==== DATA ====
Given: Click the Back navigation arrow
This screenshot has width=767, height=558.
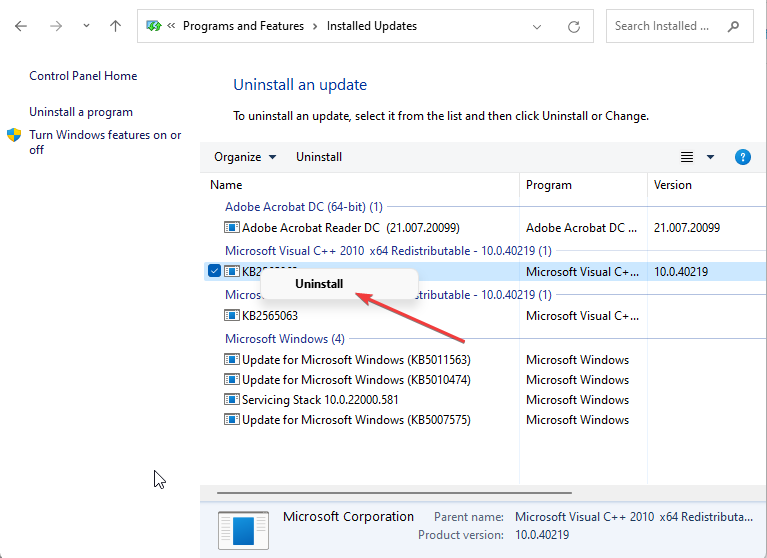Looking at the screenshot, I should click(x=21, y=26).
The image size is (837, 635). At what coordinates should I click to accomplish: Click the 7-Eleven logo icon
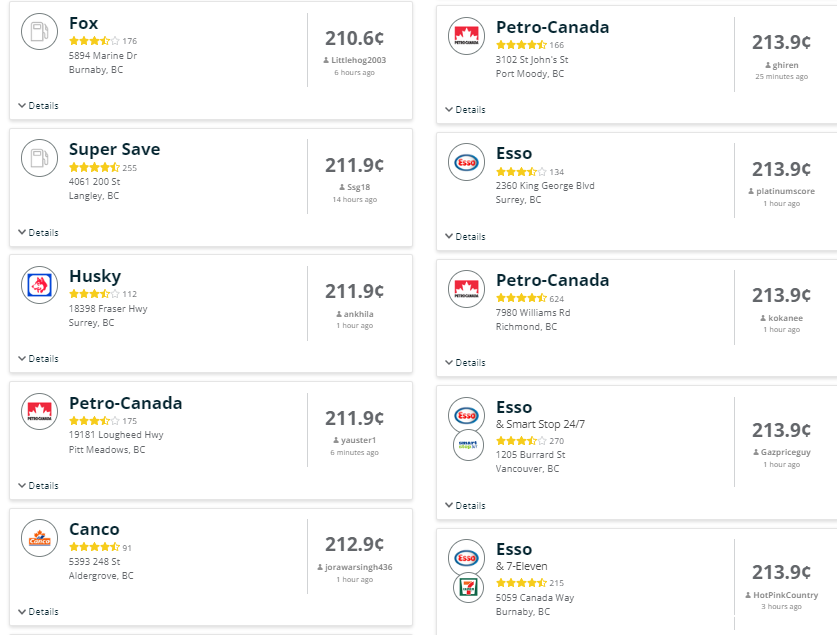(468, 587)
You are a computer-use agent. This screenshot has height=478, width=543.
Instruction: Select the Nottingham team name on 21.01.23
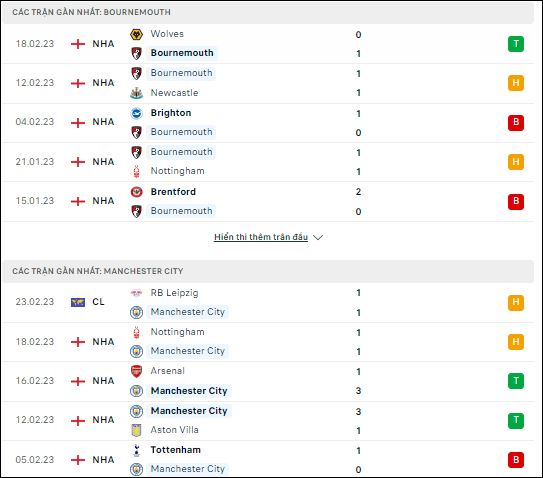(177, 171)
====
§ YOUR INSTRUCTIONS:
What is needed is an exact repetition of every line from the line with "The image size" to the end of the data above, both ends included, with no pictures.

§ SOLUTION TO THE EXERCISE:
The image size is (837, 635). At what coordinates should I click to accomplish: Click the 7-Eleven logo icon
(468, 587)
You are a computer-use agent. This screenshot has height=478, width=543.
Instruction: Select the Nottingham team name on 21.01.23
(177, 171)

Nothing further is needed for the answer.